Much had been said by the Church authorities regarding the desirability of some sections in southern Idaho, among which was the Goose Creek Valley. Father gained permission and soon was off with his family to join the few who had already come, and commenced the settlement of what was to become known as Oakley, near the point where the Good Creek entered the open valley. It was in October of 1881 we came to a cabin which had already been built by my brothers, who had come previously. It was built of logs with chinking in the cracks on the inside, and plastered in the cracks with mud on the outside. There were two rooms which were quite comfortable. At first we used the water from Goose Creek which ran near the house, but the next spring when the thaw came, it brought a large flow of water down the valley and there were dead cattle and other animals which had not survived the winter lodged here and there along the stream making the water undesirable for use. So my brothers and I set to work and soon had a well dug from which we were able to draw very pure and desirable water. We had only to dig sixteen feet and the water came in clear and cold. We used a chain over a pulley, with a bucket on either end so that when we would pull one bucket up, the other would go down – each empty bucket helping to pull the dull one up.

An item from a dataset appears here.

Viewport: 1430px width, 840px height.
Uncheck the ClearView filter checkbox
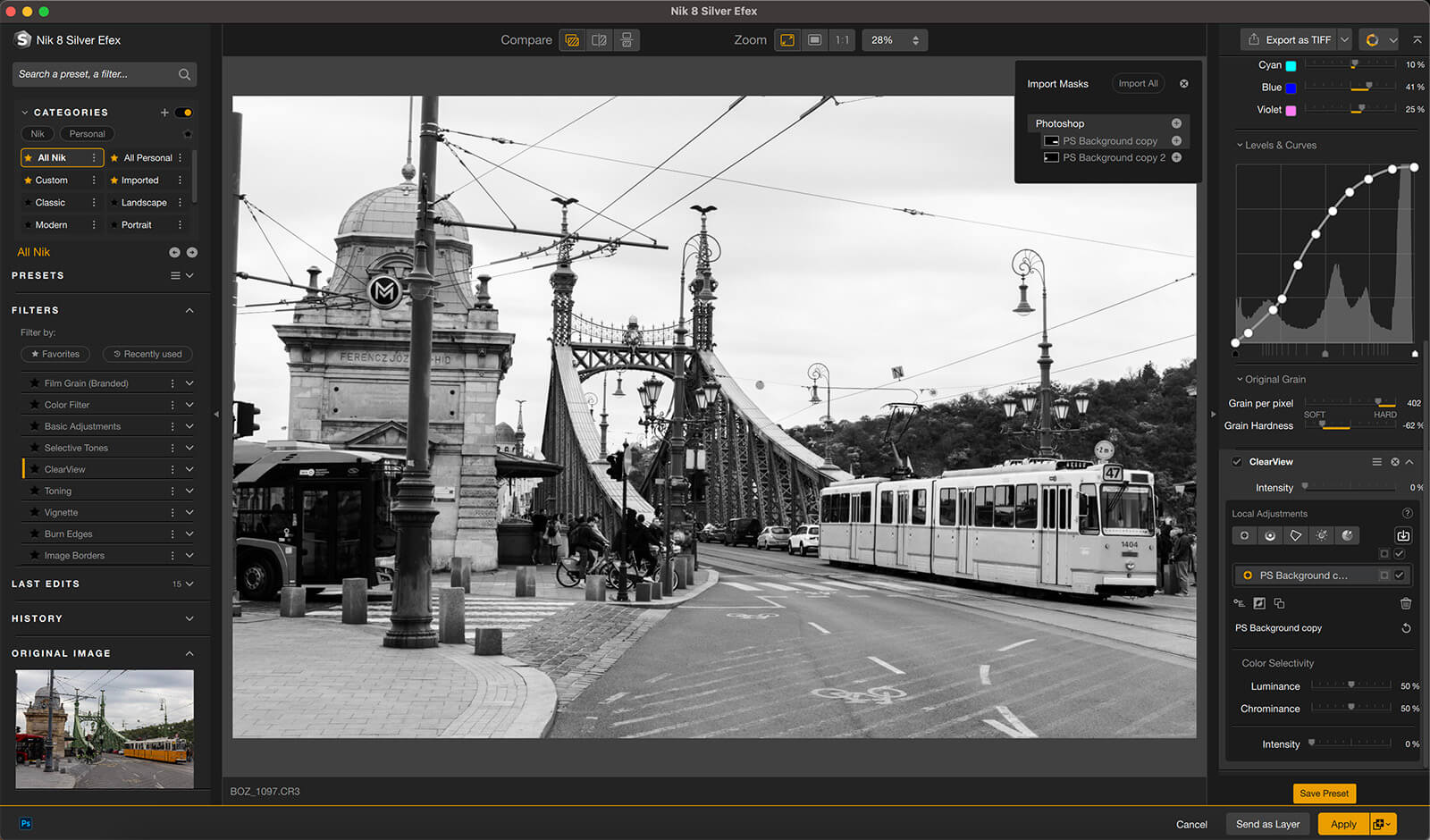[1237, 462]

Our home was some distance down the valley so that we had some four miles to drive to attend Church services for a few years. Then there were sufficient numbers to make an organization so that we had a ward of our own, known as the Marion Ward. My brother Alex, and I were the only Deacons and we took care of the meeting house, keeping it clean and nice to meet in. We gathered flowers along the roadside and in the fields to make it attractive with large bouquets and we delighted in this assignment. The meeting house, for a while, served both as a place of worship and for holding the school during a few months of the year.

Our school didn’t amount to very much at first for we had neither competent teacher nor funds to employ one. I can remember going for a while, but the teacher would lie down on a bench and go to sleep while the pupils did as they desired. The period was so very short each year, with no grades or grading and I, having had some schooling before leaving Tooele, decided to give it up and go to work, so I had in all about what children now get through the third grade. I learned to read, add, multiply, and divide and wasn’t so different from most whom attended who ranged in age from youngsters of early age to adults of 25 and even more.

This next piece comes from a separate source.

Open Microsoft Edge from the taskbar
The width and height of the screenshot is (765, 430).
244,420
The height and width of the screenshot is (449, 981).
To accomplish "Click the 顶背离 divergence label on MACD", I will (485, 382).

In Marion, I met again the young girl who had first attracted my attention when at school in Tooele, she corrected the teacher as to her name as before referred to. She had come with her family to the Oakley valley the year before we came, and their home was just one mile from ours. When we now met, she was just 13 years old, which was 3 years younger than I, our birthdays coming on the same day of the month, Jan 21st. I began taking her out right away and we courted for 5 years before we felt old enough to be married. When the time arrived, which we had set, we went in two covered wagons, Emerett and I, Dan Gorringe, his sweetheart, and his mother, to Logan, Utah to be married in the Temple. I shall never forget the time we had on the way. Dan’s mother was a little old English lady, who pronounced all her words in the quaint English style, to our amusement, and which caused her to almost lose her patience at times, but which all added to our good time.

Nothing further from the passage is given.